**Prompt**
Below are the entries to retype; reproduce each one exactly.

**Supplied material**
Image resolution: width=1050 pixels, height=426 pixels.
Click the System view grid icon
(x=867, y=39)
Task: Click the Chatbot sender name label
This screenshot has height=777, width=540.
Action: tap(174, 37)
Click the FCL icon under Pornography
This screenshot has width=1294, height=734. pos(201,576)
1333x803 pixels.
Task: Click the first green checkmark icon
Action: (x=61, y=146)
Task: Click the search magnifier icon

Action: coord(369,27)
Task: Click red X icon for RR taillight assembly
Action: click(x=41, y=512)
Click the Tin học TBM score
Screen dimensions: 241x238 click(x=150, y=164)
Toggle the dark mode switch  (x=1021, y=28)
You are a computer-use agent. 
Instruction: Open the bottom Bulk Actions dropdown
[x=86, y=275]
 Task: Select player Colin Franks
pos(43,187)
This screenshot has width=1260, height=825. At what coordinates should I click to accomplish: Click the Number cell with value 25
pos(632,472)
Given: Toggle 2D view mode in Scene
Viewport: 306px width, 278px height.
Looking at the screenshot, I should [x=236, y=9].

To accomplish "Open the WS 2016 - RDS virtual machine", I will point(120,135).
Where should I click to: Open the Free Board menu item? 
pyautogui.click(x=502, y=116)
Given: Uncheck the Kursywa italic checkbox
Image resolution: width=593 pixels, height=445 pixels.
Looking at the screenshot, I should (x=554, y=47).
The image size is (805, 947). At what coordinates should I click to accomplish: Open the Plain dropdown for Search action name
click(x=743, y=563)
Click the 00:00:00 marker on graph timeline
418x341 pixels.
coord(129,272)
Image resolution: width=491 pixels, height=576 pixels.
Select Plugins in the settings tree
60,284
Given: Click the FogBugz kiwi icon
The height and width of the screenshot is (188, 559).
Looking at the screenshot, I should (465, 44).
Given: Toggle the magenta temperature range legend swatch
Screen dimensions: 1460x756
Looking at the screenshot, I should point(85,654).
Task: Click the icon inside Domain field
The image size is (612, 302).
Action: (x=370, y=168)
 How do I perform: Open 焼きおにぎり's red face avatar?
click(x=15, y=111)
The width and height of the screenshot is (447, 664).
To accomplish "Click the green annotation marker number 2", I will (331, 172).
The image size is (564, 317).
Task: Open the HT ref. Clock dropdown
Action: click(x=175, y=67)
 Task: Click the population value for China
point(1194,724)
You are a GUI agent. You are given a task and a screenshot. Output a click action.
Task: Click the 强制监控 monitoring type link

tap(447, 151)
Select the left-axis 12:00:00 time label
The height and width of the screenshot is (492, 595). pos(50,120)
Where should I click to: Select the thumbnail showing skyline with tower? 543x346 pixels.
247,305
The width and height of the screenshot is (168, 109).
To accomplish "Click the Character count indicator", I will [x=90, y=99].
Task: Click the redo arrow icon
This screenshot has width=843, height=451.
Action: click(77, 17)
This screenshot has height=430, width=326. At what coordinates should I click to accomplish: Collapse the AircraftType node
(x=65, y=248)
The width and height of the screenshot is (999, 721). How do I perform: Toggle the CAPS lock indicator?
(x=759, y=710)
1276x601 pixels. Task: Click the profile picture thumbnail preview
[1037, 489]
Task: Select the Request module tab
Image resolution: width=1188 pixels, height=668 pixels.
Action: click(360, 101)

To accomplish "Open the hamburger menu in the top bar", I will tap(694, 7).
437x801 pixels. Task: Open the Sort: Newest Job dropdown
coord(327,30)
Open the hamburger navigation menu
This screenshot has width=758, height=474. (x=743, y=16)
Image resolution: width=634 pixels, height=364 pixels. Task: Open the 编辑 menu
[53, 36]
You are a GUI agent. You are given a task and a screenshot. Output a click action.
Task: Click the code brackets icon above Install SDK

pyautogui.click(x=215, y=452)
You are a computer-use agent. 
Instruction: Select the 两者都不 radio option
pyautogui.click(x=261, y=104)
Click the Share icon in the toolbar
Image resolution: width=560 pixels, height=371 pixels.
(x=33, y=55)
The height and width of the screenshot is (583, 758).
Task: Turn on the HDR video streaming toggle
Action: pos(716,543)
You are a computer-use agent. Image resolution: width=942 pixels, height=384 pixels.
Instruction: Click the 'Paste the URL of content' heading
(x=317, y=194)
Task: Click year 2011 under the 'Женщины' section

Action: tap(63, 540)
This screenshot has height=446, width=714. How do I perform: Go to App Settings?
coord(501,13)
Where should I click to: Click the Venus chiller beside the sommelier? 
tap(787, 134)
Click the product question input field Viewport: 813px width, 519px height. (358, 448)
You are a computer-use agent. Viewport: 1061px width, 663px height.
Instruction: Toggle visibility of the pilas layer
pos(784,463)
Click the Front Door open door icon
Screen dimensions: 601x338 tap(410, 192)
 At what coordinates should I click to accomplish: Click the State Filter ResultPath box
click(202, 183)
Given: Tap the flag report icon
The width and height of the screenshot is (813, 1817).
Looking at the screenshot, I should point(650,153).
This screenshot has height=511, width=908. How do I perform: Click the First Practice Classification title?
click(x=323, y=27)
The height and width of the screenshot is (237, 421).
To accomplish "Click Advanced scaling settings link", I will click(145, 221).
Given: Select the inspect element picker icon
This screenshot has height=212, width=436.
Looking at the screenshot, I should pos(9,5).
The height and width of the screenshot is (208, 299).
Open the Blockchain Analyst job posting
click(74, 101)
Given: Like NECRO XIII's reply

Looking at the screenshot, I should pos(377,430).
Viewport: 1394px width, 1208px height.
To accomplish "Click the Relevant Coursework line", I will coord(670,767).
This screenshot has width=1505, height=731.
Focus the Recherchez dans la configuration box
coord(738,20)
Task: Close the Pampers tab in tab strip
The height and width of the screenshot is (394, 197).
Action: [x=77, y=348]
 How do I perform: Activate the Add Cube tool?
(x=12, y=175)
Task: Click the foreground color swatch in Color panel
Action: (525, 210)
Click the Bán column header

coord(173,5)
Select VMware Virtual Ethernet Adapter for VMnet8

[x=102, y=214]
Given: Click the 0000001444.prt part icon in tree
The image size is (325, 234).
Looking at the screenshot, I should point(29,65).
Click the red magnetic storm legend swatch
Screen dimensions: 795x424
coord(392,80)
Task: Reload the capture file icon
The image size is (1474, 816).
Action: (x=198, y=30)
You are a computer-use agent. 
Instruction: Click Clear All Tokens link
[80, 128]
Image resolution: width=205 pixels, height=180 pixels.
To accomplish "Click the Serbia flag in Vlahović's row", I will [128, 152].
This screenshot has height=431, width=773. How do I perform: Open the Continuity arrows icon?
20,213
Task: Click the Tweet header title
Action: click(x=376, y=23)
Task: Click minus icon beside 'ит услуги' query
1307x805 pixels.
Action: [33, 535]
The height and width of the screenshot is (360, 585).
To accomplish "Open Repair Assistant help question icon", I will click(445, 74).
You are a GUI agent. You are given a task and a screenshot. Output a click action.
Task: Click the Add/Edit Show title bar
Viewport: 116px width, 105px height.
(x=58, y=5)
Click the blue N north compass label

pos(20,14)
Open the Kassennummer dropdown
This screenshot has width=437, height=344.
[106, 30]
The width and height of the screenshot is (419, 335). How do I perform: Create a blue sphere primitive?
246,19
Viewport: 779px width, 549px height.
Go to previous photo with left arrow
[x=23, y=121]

**Final answer**
Image resolution: width=1050 pixels, height=426 pixels.
Click the System view grid icon
(x=867, y=39)
Task: Click the Chatbot sender name label
This screenshot has height=777, width=540.
Action: tap(174, 37)
Click the FCL icon under Pornography
This screenshot has width=1294, height=734. pos(201,576)
1333x803 pixels.
Task: Click the first green checkmark icon
Action: (x=61, y=146)
Task: Click the search magnifier icon

Action: coord(369,27)
Task: Click red X icon for RR taillight assembly
Action: click(x=41, y=512)
Click the Tin học TBM score
Screen dimensions: 241x238 click(x=150, y=164)
Toggle the dark mode switch  (x=1021, y=28)
You are a computer-use agent. 
Instruction: Open the bottom Bulk Actions dropdown
[x=86, y=275]
 Task: Select player Colin Franks
pos(43,187)
This screenshot has width=1260, height=825. At what coordinates should I click to accomplish: Click the Number cell with value 25
pos(632,472)
Given: Toggle 2D view mode in Scene
Viewport: 306px width, 278px height.
Looking at the screenshot, I should [x=236, y=9].

To accomplish "Open the WS 2016 - RDS virtual machine", I will point(120,135).
Where should I click to: Open the Free Board menu item? 
pyautogui.click(x=502, y=116)
Given: Uncheck the Kursywa italic checkbox
Image resolution: width=593 pixels, height=445 pixels.
Looking at the screenshot, I should (x=554, y=47).
The image size is (805, 947). At what coordinates should I click to accomplish: Open the Plain dropdown for Search action name
click(x=743, y=563)
Click the 00:00:00 marker on graph timeline
418x341 pixels.
coord(129,272)
Image resolution: width=491 pixels, height=576 pixels.
Select Plugins in the settings tree
60,284
Given: Click the FogBugz kiwi icon
The height and width of the screenshot is (188, 559).
Looking at the screenshot, I should (465, 44).
Given: Toggle the magenta temperature range legend swatch
Screen dimensions: 1460x756
Looking at the screenshot, I should point(85,654).
Task: Click the icon inside Domain field
The image size is (612, 302).
Action: (x=370, y=168)
 How do I perform: Open 焼きおにぎり's red face avatar?
click(x=15, y=111)
The width and height of the screenshot is (447, 664).
To accomplish "Click the green annotation marker number 2", I will (331, 172).
The image size is (564, 317).
Task: Open the HT ref. Clock dropdown
Action: click(x=175, y=67)
 Task: Click the population value for China
point(1194,724)
You are a GUI agent. You are given a task and a screenshot. Output a click action.
Task: Click the 强制监控 monitoring type link

tap(447, 151)
Select the left-axis 12:00:00 time label
The height and width of the screenshot is (492, 595). pos(50,120)
Where should I click to: Select the thumbnail showing skyline with tower? 543x346 pixels.
247,305
The width and height of the screenshot is (168, 109).
To accomplish "Click the Character count indicator", I will [x=90, y=99].
Task: Click the redo arrow icon
This screenshot has width=843, height=451.
Action: click(77, 17)
This screenshot has height=430, width=326. At what coordinates should I click to accomplish: Collapse the AircraftType node
(x=65, y=248)
The width and height of the screenshot is (999, 721). How do I perform: Toggle the CAPS lock indicator?
(x=759, y=710)
1276x601 pixels. Task: Click the profile picture thumbnail preview
[1037, 489]
Task: Select the Request module tab
Image resolution: width=1188 pixels, height=668 pixels.
Action: click(360, 101)

To accomplish "Open the hamburger menu in the top bar", I will tap(694, 7).
437x801 pixels. Task: Open the Sort: Newest Job dropdown
coord(327,30)
Open the hamburger navigation menu
This screenshot has width=758, height=474. (x=743, y=16)
Image resolution: width=634 pixels, height=364 pixels. Task: Open the 编辑 menu
[53, 36]
You are a GUI agent. You are given a task and a screenshot. Output a click action.
Task: Click the code brackets icon above Install SDK

pyautogui.click(x=215, y=452)
You are a computer-use agent. 
Instruction: Select the 两者都不 radio option
pyautogui.click(x=261, y=104)
Click the Share icon in the toolbar
Image resolution: width=560 pixels, height=371 pixels.
(x=33, y=55)
The height and width of the screenshot is (583, 758).
Task: Turn on the HDR video streaming toggle
Action: pos(716,543)
You are a computer-use agent. Image resolution: width=942 pixels, height=384 pixels.
Instruction: Click the 'Paste the URL of content' heading
(x=317, y=194)
Task: Click year 2011 under the 'Женщины' section

Action: tap(63, 540)
This screenshot has height=446, width=714. How do I perform: Go to App Settings?
coord(501,13)
Where should I click to: Click the Venus chiller beside the sommelier? 
tap(787, 134)
Click the product question input field Viewport: 813px width, 519px height. (358, 448)
You are a computer-use agent. Viewport: 1061px width, 663px height.
Instruction: Toggle visibility of the pilas layer
pos(784,463)
Click the Front Door open door icon
Screen dimensions: 601x338 tap(410, 192)
 At what coordinates should I click to accomplish: Click the State Filter ResultPath box
click(202, 183)
Given: Tap the flag report icon
The width and height of the screenshot is (813, 1817).
Looking at the screenshot, I should point(650,153).
This screenshot has height=511, width=908. How do I perform: Click the First Practice Classification title?
click(x=323, y=27)
The height and width of the screenshot is (237, 421).
To accomplish "Click Advanced scaling settings link", I will click(145, 221).
Given: Select the inspect element picker icon
This screenshot has height=212, width=436.
Looking at the screenshot, I should pos(9,5).
The height and width of the screenshot is (208, 299).
Open the Blockchain Analyst job posting
click(74, 101)
Given: Like NECRO XIII's reply

Looking at the screenshot, I should pos(377,430).
Viewport: 1394px width, 1208px height.
To accomplish "Click the Relevant Coursework line", I will coord(670,767).
This screenshot has width=1505, height=731.
Focus the Recherchez dans la configuration box
coord(738,20)
Task: Close the Pampers tab in tab strip
The height and width of the screenshot is (394, 197).
Action: [x=77, y=348]
 How do I perform: Activate the Add Cube tool?
(x=12, y=175)
Task: Click the foreground color swatch in Color panel
Action: (525, 210)
Click the Bán column header

coord(173,5)
Select VMware Virtual Ethernet Adapter for VMnet8

[x=102, y=214]
Given: Click the 0000001444.prt part icon in tree
The image size is (325, 234).
Looking at the screenshot, I should point(29,65).
Click the red magnetic storm legend swatch
Screen dimensions: 795x424
coord(392,80)
Task: Reload the capture file icon
The image size is (1474, 816).
Action: (x=198, y=30)
You are a computer-use agent. 
Instruction: Click Clear All Tokens link
[80, 128]
Image resolution: width=205 pixels, height=180 pixels.
To accomplish "Click the Serbia flag in Vlahović's row", I will [128, 152].
This screenshot has height=431, width=773. How do I perform: Open the Continuity arrows icon?
20,213
Task: Click the Tweet header title
Action: click(x=376, y=23)
Task: Click minus icon beside 'ит услуги' query
1307x805 pixels.
Action: [33, 535]
The height and width of the screenshot is (360, 585).
To accomplish "Open Repair Assistant help question icon", I will click(445, 74).
You are a GUI agent. You are given a task and a screenshot. Output a click action.
Task: Click the Add/Edit Show title bar
Viewport: 116px width, 105px height.
(x=58, y=5)
Click the blue N north compass label

pos(20,14)
Open the Kassennummer dropdown
This screenshot has width=437, height=344.
[106, 30]
The width and height of the screenshot is (419, 335). How do I perform: Create a blue sphere primitive?
246,19
Viewport: 779px width, 549px height.
Go to previous photo with left arrow
[x=23, y=121]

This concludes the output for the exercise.